Microsoft Flow is built on Azure Logic Apps and uses the same workflow language functions. However, there are some limitations of the math functions included in Logic Apps that need some creative workarounds, so here’s a few ways to work around issues. I mentioned in my Quick Formula Expression Guide that you can’t use the arithmetic operators you would expect. Instead, you must use functions to perform operations, but there are some quirks.

## Int() Doesn’t Accept Floating Point Numbers

Everyone expects that the int() function should return an integer based on a floating point input. However, if you provide int() with a number that has a decimal component, it will throw an exception. There’s a solution to this. Instead of int(variable) use div(variable, 1). The div() math function returns an integer (not a float as you would expect – more on that in a moment). It’s the number of whole times the number can be divided. So, you can get an integer by dividing your floating point by 1.

## Div() Returns an Integer

There are two kinds of division in math.
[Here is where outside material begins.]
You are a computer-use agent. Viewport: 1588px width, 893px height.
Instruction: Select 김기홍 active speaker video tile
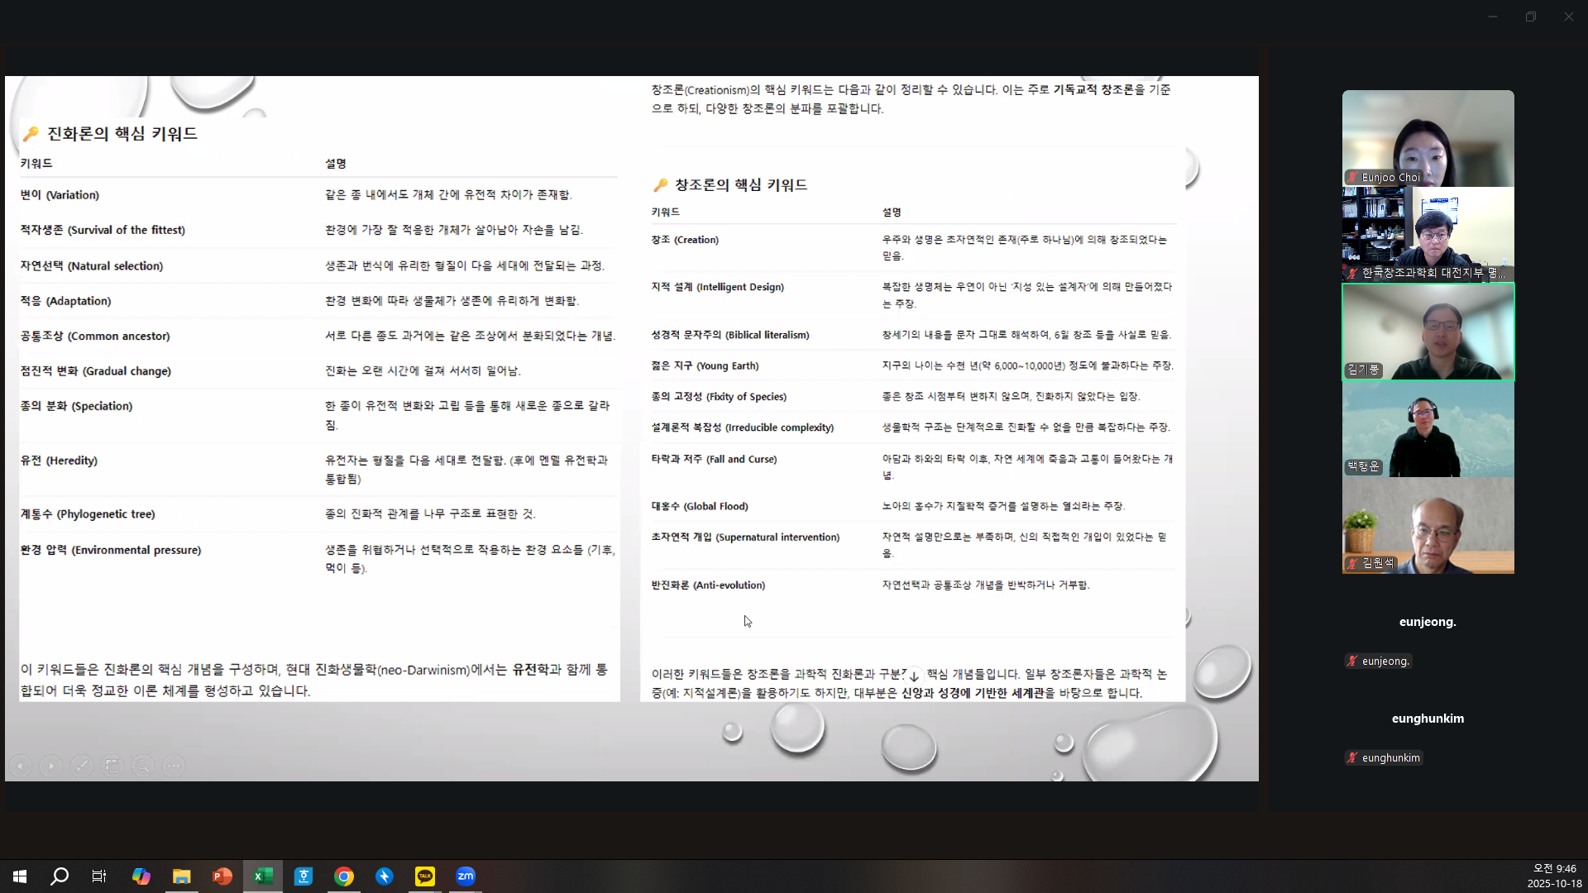(1428, 332)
Floating point division is what we normally expect. This is the kind of division we were taught in elementary school. There’s also a second kind of integer division that returns the whole number of times that the divisor goes into the dividend. The remainder is dropped (but can be fetched with the mod() function). In Logic Apps, the div() returns an integer division – not a floating point one. However, there’s another way to solve the problem of division resulting in a floating point number.

Every division can be accomplished with a multiplication. mul() returns a floating point. In the simple example, if you want to divide by 100, you can also multiply by 0.01. (I.e. div(variable, 100) becomes mul(variable, 0.01) after conversion.) So, you can convert your divisions into a multiplication of a fraction. Factors of 10 are obviously easy, but other numbers can be done as well. Simply use a calculator to divide 1 by the number in question, and you’ll have the factor you need to multiply by. (or enter the number you want to divide by and use the great 1/x key available on some calculators)

## Truncating the Number of Decimals

When dealing with currency, it’s often important to truncate the number of decimal places in the calculation to two decimals. Given that there’s no round() function in Logic Apps, we have to settle for truncation. However, even this becomes a bit “interesting” due to the limitations. Take a look at this sequence:

mul(

div(

mul(variable, 100)

,1)

, 0.01)

It multiplies the variable by 100 to make two decimal places into whole numbers, then uses div() to eliminate the fractional component, and finally uses mul() to shift the number back two decimal places to the right.

## If False, then True

Another quirk that exists in the Logic Apps language is that the true side of an if statement is **always** evaluated. Say we have the if statement:

if(false, div(0,0), 1)

This will throw an exception because the div(0,0) results in a division by zero error. You must convert the if statement so that the true side can always be executed:

if(true, 1, div(0,0))

In this case, the result will be 1 and no exception will be thrown.

While this isn’t the way other languages work – nor is it desirable – it is the way that it works today, and it might explain some odd exceptions your Microsoft Flows are throwing.